** Start Excerpt **

Song Mingqiong 宋鳴瓊: “On Dream of the Red Chamber” 题红楼梦

Song Mingqiong 宋鳴瓊 was born in 1750 and died in 1820.   Her courtest name is Wanxian 婉仙.

“On Dream of the Red Chamber”

Startled from a good dream to return to reality, a bad dream run its course.
There is in this all the great [world of] feeling.
The high wind has no regard for the foolish passions of boys and girls,
And blows them to the edge of illusory flowers and the moon in the water.

She is ill:  How can we begrudge her pearl-like tears?
Day after day, she knits her brows, expressing her feelings in sighs.
Her ancient fragrant soul is extinguished with the kalpa
No one looks  for a hoe to bury the flowers.

I want to tell, yet keep back, regrets and pity.
With him, who follows your person and chases your shadow, there are yet no karmic ties.
From the beginning of time a single tree cannot become one with entwined trunks.

** End Excerpt **

Actions to take
1) Decide whether each statement agrees with the Song Mingqiong text, answering yes or no and quoting the deciding words: (a) Song Mingqiong was born in 1750. (b) The high wind regards the passions of boys and girls. (c) She knits her brows day after day.
2) Carry the Song Mingqiong text further, beginning after its final line.
The listing that comes next is drawn from a separate source.

** Start Dataset excerpt **

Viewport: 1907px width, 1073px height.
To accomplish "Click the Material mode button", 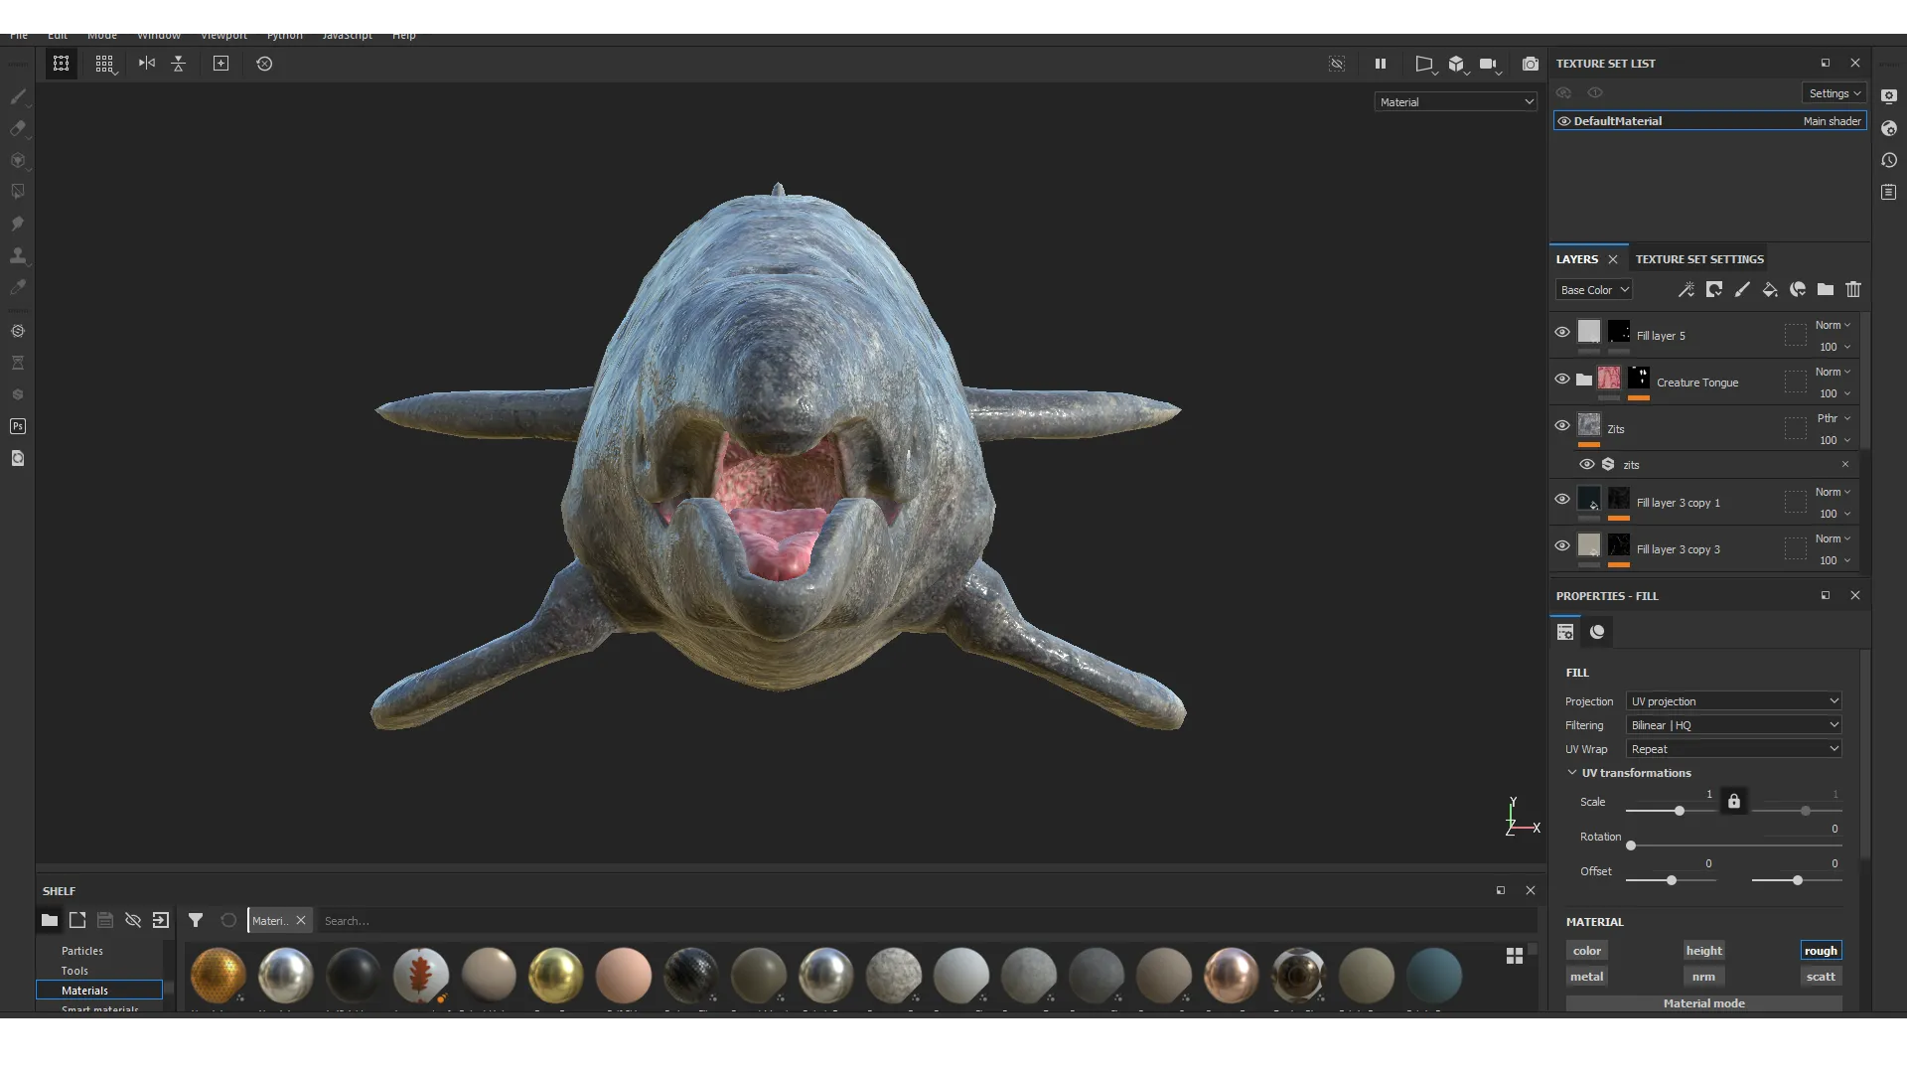I will 1704,1003.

** End Dataset excerpt **

Answers per task
1)
(a) Yes: "was born in 1750 and died in 1820"
(b) No: "The high wind has no regard for the foolish passions of boys and girls"
(c) Yes: "Day after day, she knits her brows"

2)
Since when has sweet dew [from the bodhisattva’s willow branch] brought the bliss [denied to those with deep feeling]?

To the illusory realm, emptied of emptiness, is entrusted the illusory body.
Bewildered, wavering, he knows not how to cross the Ford of Delusion.
Cutting through it all, there is only the mandarin duck sword.
For those thousands of [entangled] threads of longing–a quest for one who understands.


Li Kan reads Song Mingqiong’s poetic sequence “On Dream of Red Chamber” in Chinese.

 

 

 

题红楼梦

好夢驚回惡夢圓,個中包括大情天,
罡風不顧癡兒女,吹向空花水月邊。

病軀那惜淚如珠,鎭日顰眉付感吁,
千載春魂隨劫去,更無人覓葬花鋤。

欲吐還茹恨與憐,隨形逐影總非緣,
自來獨木無連理,甘露何曾灑大千。

幻境空空讬幻身,傍徨無計度迷津,
斷除衹有鴛鴦劍,萬縷千絲索解人。

Notes on the poems:

First of all, this is a sequence of four inter-related poems, rather than one poem with a consistent narrative line.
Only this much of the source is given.